E' venuta ad abitare tra noi la Parola che si è fatta carne

La sua tenda in mezzo a noi - II domenica dopo Natale

All’inizio del suo Vangelo Giovanni ci conduce, come “su ali d’aquila”, oltre lo spazio e il tempo a contemplare il mistero dell’incarnazione del Figlio di Dio. Del resto il simbolo che rappresenta l’autore del quarto Vangelo è proprio l’aquila, “volatile dal rapido volo e lo sguardo di fiamma: occhio che lampeggia sopra le inesplorate scogliere” (Turoldo).
Una Parola colma di senso
Ma più questo “prologo” ci avvicina alla vetta, più si avverte che “per mezzo dell’apostolo Giovanni, Dio ha rivelato le misteriose profondità del suo Verbo”, come si esprime la preghiera iniziale della messa nella memoria dell’Evangelista il 27 dicembre.
È proprio questa dinamica vertiginosa ad attraversare tutto il testo: dal mistero dell’infinitamente grande e inconoscibile si è condotti al mistero dell’infintamente piccolo. Colui che da sempre vive presso Dio, ora ha posto la sua dimora in mezzo a noi. Giovanni lo chiama il “Logos” (il Verbo), la “Parola”. Ma non una parola vuota, una chiacchiera, bensì una parola piena di significato, portatrice di luce. Una parola creatrice, perché fa ciò che dice. Da sempre questa Parola è protesa in ascolto del Padre. È questa Parola, imbevuta dell’eterno messaggio d’amore che riceve dal Padre, ad assumere la nostra condizione umana.
La Parola si è fatta “carne” e ha preso il nome di Gesù Cristo. Giovanni preferisce il termine “carne” a quello di uomo, perché esprime meglio la nostra condizione umana segnata dal limite e dalla fragilità.
La tenda di Dio
Nessuno hai mai visto Dio Padre, sarà Gesù a svelarci il suo volto. Lui, il Figlio, è tutto suo Padre. Le sue parole ci raccontano il segreto d’amore di Dio. Ce lo svelerà abitando in mezzo a noi, diventando lui stesso la dimora umana di Dio tra gli uomini. Giovanni sapeva che nel tempo del deserto Mosè aveva riservato una tenda al Signore. L’Eterno viveva tra le tende del suo popolo in cammino nel deserto. Ora il Dio che si fa carne è venuto a “impiantare la sua tenda” in mezzo a noi. (Questo è il senso letterale di “venne ad abitare in mezzi a noi”).

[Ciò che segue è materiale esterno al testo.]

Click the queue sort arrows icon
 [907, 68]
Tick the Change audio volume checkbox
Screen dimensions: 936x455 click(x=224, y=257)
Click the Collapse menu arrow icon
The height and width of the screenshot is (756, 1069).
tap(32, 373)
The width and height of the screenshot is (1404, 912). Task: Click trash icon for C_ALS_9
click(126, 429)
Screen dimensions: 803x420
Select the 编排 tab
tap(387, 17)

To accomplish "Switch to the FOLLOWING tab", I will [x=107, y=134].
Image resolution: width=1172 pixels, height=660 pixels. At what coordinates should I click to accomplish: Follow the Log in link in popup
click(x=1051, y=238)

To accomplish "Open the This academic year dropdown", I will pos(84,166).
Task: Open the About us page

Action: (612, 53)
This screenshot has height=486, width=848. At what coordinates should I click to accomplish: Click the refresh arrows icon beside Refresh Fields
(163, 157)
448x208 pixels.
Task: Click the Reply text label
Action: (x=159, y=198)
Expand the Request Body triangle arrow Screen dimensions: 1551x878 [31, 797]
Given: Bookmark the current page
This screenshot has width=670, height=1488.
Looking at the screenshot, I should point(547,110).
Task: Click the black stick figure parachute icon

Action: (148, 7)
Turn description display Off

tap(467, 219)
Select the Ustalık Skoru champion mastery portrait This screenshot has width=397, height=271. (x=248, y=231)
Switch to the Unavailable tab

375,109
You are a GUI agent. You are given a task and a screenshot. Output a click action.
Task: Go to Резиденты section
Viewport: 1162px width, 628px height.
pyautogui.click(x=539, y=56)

Non più, però, un manufatto di tela, ma il corpo stesso di Gesù di Nazareth sarà la tenda/abitazione del “Dio - con - noi”. Non a caso la custodia dell’Eucaristia si chiama, dal latino, “tabernacolo”, cioè “tenda”. Più che la custodia materiale è “il corpo” stesso di Gesù a essere la tenda della “Presenza”.
È la vertigine del cristianesimo, è la vertigine del Natale. Nessuna religione osa affermare tanto. Al massimo si sogna un dio che viene... ma poi se ne va, come il dio Krishna nella mitologia indù, che si avvicina alla terra con il suo cocchio dorato, ma vi rimane sospeso perché neppure le ruote devono sporcarsi della nostra polvere.
Testimoni della luce
Condotti da san Giovanni a scrutare le profondità del mistero d’amore di Dio, anche noi avvertiamo, come confessava Kafka, che “Gesù è un abisso di luce”. Ma, se gli abissi richiamano anche lontananze oscure, Gesù è “la luce che splende nelle tenebre”. Continua però sempre Kafka: “Devi chiudere gli occhi per non caderci dentro”. Noi invece abbiamo bisogno di chi ci apra gli occhi e ci faccia cadere dentro questo “abisso di luce”.
Nel prologo l’evangelista ricorda il ruolo di Giovanni Battista: “Egli venne come testimone per rendere testimonianza alla luce... Egli non era la luce, ma doveva rendere testimonianza alla luce”.
Sulla scia del Battista ogni cristiano è chiamato a essere testimone della luce. Quanti lo sono non è perché siano persone “brillanti”, bensì testimoni luminosi della bontà di Dio che è apparsa nella loro vita.